Stored records:
Content starts

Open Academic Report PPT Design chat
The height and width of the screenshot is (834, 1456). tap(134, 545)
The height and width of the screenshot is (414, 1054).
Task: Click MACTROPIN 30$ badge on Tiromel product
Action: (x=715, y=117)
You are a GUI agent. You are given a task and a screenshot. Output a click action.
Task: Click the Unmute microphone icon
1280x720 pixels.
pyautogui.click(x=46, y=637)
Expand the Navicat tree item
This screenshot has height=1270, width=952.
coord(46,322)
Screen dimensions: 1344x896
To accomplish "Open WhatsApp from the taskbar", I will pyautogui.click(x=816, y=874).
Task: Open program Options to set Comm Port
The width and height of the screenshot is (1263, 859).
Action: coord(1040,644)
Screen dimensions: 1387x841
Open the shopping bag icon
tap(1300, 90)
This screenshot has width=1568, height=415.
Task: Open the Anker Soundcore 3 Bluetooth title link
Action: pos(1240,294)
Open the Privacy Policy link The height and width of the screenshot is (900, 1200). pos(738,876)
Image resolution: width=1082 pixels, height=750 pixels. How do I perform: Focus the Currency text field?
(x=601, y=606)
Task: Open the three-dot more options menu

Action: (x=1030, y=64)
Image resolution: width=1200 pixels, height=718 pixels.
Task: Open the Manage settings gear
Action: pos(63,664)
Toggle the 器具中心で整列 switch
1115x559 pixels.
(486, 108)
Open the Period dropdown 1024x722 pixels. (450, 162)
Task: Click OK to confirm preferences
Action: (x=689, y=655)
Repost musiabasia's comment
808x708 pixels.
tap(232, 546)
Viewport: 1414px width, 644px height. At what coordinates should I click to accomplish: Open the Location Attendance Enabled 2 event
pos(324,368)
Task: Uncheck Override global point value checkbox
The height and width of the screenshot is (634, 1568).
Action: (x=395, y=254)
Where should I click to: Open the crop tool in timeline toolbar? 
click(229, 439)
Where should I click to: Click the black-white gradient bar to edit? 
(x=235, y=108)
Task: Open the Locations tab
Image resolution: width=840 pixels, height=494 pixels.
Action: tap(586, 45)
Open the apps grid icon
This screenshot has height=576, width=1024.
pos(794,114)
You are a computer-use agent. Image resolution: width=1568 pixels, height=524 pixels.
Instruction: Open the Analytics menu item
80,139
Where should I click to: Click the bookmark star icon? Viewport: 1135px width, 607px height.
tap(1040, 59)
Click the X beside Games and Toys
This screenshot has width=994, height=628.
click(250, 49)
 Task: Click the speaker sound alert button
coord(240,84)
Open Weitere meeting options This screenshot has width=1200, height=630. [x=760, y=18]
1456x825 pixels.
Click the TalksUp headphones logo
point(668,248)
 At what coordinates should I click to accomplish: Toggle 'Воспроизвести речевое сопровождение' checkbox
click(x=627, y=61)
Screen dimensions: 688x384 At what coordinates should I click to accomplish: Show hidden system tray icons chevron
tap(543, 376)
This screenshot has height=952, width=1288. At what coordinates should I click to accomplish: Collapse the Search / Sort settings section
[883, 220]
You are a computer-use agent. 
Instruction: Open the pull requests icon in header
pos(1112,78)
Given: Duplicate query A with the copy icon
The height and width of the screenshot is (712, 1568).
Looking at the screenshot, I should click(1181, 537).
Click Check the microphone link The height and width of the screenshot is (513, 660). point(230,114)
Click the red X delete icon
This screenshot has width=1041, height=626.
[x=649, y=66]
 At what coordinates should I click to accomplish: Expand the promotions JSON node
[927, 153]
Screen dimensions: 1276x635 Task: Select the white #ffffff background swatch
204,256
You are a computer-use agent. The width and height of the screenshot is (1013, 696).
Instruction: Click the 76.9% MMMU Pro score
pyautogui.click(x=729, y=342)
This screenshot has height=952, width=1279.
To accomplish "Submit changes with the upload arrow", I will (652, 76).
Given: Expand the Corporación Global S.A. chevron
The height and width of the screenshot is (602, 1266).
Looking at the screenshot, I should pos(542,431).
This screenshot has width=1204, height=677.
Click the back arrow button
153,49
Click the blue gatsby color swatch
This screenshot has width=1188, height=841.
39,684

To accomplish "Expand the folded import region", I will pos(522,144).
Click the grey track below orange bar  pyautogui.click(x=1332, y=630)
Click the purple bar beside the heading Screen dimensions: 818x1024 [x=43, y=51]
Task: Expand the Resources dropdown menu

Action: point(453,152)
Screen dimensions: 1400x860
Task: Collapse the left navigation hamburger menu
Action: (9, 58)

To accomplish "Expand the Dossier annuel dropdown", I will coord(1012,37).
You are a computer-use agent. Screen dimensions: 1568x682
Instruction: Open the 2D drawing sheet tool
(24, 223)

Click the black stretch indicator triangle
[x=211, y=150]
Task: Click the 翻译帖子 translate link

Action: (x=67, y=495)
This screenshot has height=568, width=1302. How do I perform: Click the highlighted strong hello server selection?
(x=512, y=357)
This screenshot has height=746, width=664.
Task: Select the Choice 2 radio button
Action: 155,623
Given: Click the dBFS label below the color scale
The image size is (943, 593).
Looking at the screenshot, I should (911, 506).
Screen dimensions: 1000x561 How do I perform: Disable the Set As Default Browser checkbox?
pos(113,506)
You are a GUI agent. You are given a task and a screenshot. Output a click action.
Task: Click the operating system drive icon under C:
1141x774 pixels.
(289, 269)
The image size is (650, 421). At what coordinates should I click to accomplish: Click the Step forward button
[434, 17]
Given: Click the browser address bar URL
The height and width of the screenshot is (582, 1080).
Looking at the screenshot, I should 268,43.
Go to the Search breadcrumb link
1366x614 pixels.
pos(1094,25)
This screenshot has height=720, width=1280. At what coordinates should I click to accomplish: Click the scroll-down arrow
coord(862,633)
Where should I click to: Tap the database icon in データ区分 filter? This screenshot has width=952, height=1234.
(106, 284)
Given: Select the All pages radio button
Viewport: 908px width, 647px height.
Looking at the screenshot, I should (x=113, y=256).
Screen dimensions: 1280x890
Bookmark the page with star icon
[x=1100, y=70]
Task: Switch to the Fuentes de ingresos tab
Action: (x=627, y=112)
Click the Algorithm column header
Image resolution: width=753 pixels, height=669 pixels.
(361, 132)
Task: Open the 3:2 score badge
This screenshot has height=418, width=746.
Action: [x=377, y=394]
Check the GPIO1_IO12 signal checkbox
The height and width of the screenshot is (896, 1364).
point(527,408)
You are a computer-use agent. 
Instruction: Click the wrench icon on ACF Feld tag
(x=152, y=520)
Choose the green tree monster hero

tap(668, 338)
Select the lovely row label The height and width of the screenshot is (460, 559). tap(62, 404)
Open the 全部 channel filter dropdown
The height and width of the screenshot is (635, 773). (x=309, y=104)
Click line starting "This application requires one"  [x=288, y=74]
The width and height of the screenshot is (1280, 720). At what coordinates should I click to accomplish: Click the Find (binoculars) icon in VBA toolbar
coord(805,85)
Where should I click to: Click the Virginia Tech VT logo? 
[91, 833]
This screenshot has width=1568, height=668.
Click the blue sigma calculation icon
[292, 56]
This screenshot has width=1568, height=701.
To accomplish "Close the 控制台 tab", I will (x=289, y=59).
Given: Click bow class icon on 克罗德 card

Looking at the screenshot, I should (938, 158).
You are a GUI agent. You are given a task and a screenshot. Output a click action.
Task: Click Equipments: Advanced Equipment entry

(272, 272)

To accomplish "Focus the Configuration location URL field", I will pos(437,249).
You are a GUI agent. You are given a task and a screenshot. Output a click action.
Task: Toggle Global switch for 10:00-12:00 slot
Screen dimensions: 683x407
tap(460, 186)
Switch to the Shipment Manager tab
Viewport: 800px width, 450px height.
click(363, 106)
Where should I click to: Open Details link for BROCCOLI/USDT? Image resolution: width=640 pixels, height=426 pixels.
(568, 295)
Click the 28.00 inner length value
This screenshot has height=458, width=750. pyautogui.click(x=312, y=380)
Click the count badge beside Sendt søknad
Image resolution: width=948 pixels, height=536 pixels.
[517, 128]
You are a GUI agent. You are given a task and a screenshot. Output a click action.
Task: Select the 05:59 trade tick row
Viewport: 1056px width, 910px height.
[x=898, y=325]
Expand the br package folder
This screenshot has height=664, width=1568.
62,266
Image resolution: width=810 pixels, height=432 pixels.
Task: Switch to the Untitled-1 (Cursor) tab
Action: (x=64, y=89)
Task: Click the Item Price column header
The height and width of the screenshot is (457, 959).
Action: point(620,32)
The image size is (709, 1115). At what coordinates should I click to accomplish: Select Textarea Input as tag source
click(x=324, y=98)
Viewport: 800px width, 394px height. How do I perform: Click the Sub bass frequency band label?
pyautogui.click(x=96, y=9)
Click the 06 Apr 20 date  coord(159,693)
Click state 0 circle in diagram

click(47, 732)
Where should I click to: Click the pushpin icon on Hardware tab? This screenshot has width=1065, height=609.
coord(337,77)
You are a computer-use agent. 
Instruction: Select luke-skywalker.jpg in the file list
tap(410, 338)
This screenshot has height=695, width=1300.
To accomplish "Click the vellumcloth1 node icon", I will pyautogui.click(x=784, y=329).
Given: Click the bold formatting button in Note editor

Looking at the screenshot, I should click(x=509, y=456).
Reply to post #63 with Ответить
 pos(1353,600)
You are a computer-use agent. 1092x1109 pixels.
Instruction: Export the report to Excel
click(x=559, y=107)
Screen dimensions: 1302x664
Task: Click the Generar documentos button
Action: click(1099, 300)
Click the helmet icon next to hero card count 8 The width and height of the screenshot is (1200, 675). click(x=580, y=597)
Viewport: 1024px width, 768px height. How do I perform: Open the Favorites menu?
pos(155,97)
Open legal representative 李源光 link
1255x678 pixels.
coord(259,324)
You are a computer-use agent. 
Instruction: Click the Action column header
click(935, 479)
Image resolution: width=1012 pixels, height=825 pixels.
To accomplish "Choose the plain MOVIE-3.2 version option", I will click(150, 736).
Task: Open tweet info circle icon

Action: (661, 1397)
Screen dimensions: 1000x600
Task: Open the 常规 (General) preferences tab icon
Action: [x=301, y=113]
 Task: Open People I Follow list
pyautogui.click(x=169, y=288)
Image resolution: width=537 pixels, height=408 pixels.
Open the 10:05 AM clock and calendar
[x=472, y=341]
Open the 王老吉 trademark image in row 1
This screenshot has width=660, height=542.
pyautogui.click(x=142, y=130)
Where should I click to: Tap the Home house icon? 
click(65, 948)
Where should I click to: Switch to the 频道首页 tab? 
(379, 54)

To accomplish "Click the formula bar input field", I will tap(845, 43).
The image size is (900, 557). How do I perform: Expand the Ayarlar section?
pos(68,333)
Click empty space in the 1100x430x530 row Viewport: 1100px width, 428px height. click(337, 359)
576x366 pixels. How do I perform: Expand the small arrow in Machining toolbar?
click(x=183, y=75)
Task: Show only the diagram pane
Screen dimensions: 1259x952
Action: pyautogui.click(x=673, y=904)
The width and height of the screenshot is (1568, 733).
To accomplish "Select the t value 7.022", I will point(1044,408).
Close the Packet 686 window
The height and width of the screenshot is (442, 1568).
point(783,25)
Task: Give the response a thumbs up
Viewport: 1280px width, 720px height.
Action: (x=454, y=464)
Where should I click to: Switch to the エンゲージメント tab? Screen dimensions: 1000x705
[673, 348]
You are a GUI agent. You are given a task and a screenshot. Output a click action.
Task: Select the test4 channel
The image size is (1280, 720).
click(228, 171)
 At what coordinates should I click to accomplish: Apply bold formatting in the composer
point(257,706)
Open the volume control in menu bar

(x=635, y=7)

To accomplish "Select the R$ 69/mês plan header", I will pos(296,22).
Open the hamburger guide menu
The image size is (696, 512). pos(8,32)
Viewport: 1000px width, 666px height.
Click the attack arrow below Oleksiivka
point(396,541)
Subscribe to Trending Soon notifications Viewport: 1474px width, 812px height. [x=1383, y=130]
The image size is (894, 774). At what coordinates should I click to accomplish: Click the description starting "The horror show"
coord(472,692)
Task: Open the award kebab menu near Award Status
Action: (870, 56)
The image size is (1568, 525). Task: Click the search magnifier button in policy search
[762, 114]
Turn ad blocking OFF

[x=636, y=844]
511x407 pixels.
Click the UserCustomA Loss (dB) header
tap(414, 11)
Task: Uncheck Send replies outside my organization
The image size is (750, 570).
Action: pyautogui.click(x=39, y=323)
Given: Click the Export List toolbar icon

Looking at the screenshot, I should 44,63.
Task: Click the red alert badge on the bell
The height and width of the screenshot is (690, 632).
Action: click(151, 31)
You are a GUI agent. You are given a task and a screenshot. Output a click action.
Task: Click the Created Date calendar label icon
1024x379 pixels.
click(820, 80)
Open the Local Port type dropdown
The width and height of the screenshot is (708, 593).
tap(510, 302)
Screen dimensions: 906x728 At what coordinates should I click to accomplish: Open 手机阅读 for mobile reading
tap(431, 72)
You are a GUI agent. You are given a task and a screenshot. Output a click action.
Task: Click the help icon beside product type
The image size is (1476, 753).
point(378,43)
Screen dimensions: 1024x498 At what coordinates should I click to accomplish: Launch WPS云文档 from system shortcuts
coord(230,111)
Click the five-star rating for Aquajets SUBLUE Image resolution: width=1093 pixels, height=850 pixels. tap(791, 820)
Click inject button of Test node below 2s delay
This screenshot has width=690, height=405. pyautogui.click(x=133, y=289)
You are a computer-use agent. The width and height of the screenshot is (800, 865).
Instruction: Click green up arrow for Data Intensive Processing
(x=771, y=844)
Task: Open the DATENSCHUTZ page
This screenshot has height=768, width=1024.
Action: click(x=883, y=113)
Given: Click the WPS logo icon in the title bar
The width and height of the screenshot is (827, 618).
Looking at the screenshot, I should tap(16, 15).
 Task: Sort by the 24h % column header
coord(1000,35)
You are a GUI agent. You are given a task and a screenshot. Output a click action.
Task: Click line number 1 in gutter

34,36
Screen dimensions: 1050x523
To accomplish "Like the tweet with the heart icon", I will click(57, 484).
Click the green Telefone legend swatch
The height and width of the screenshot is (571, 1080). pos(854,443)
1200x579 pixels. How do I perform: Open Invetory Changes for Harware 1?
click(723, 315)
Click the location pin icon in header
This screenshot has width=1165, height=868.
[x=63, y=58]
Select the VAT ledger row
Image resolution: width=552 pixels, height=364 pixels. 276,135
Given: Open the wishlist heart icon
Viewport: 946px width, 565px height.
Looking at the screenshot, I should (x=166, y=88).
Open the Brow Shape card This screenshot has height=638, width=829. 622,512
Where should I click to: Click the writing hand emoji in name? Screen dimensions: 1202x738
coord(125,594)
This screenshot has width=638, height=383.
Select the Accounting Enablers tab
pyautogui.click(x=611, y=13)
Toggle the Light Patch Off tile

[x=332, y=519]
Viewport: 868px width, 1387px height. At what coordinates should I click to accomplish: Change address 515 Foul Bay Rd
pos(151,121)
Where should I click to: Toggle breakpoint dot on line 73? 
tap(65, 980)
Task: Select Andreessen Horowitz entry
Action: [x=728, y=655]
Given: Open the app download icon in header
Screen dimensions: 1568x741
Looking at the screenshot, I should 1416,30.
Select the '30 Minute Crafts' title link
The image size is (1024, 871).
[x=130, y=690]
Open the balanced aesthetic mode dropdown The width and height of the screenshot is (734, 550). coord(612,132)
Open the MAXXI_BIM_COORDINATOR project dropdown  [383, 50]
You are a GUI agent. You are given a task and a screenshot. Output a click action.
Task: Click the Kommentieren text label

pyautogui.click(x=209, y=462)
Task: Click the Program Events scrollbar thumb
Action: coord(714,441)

Content ends

» **WHAT TO DO**
Whenever the word "Uncheck" appears in a line of the data above, that line counts. Say how many lines count, and nothing more.

» **OUTPUT**
2